Depuis la rue, nous nous engouffrâmes dans la salle d’entrée. Derrière un verre trouble, un homme aux sourcils épais vendait, indifférent, les tickets d’entrée. « Si ça va pas, je veux sortir — Ne t’inquiète pas ça ira ». Ses mots ne suffisaient pas. J’étais nerveux. J’hésitais à payer, mais m’y résolut.
Il ouvrit la porte et je le suivis. Le calme des lumières et l’endroit m’apaisèrent bientôt. Le vendeur nous rejoignit depuis derrière sa cloison et posa deux serviettes, deux condoms. J’avais déjà lu et entendu parler de ces endroits : le vent de l’histoire m’embrassait. Devant un casier, nous nous dénudâmes et caressâmes du regard nos corps ganymèdes. Il m’emmena devant des douches et nous nous lavâmes rituellement. Il me guida au sauna : la chaleur et l’humidité se mêlèrent à sa bouche m’embrassant. Nos corps s’effleuraient et s’imprimaient, dégageaient la chaleur et la recevaient. Autour de nous, d’autres corps observaient et partageaient les effluves de notre étreinte. Je pris son sexe entre mes lèvres, le marquai de mon va et vient, remontai le long de son corps, m’arrêtai sur un, puis son autre cercle rosé, y glissai ma langue et enfin retrouvai la sienne. Sa main glissa le long de mon torse, puis jouait, touchait, imprimait son désir, sa faim. Autour de nous, les corps s’émouvaient, intrigués, stimulés. Bientôt, mon corps se confondit à la fièvre ambiante et j’éclatai, rejoint par mon partenaire. La semence s’unit à la sueur et toutes deux s’évaporèrent pour rejoindre l’humidité de la salle.

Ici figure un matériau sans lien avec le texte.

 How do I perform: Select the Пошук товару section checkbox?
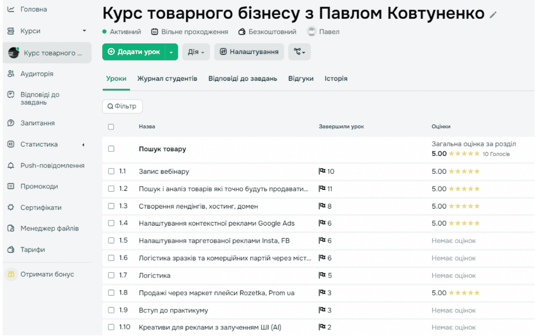111,149
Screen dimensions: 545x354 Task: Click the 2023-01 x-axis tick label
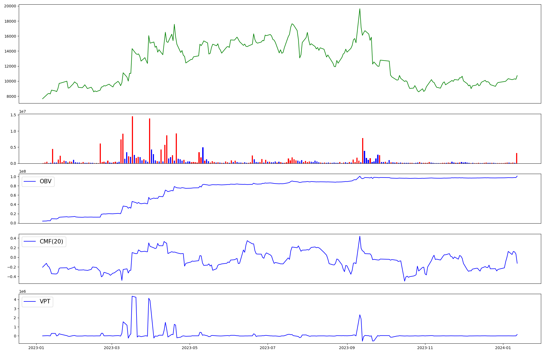tap(36, 348)
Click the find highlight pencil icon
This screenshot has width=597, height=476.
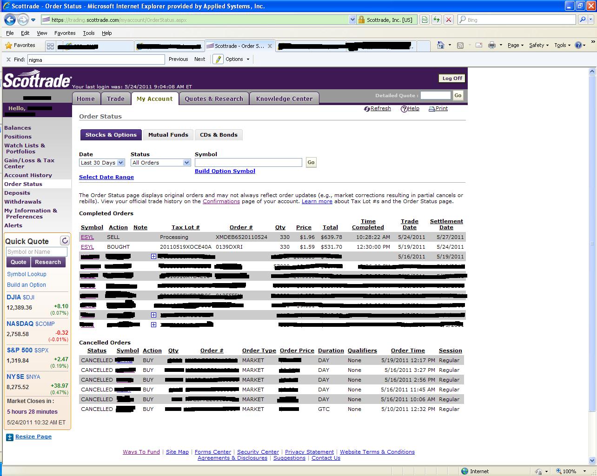218,60
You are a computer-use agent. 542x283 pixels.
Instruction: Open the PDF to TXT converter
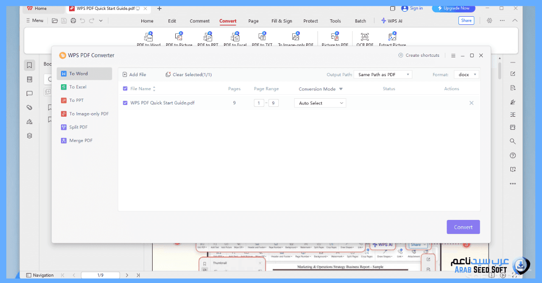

Nous revinrent aux douches, l’eau chassa ce qui restait de la scène. Ensemble, nous déambulâmes dans le complexe. Des hommes laissaient filer leurs mains sur nos corps le temps d’un passage. Un attroupement trahissait un autre ébat. Je passais, guidé encore par mon ami. Dans une salle, d’autres chairs s’éperonnaient sous les reflets blanchâtres d’une vidéo pornographique. Le cuir de la salle était aussi sanglant que les regards échangés. Nous revinrent près des douches, et nous enfoncèrent dans le bain, suivis par d’autres regards alléchés. Un signe nous interdisait de nous livrer l’un à l’autre, mais sous l’écran des bulles, des mains cherchaient et trouvaient. Bientôt encore, l’envie de la chair revint, et nous sortîmes du jacuzzi, passâmes les douches, ouvrîmes la porte du sauna. Nos corps se frappèrent à nouveau, serpentèrent, se séparèrent, se ré-empoignèrent, s’oublièrent dans la luxure.
Assis sur le bord du trottoir, j’attendais le taxi. Les cheveux mouillés, seul, j’avais quitté le sauna et mon ami. Le chauffeur échangea quelques mots amicaux, n’ayant aucune idée de ce qui venait de se passer — ce qui se passait, chaque jour, chaque nuit, derrière cette petite porte et des milliers, millions d’autres comme elle. Souriant du secret, je posais mes cheveux contre la fenêtre, et leur humidité me rappelait la compagnie de ces amants anonymes.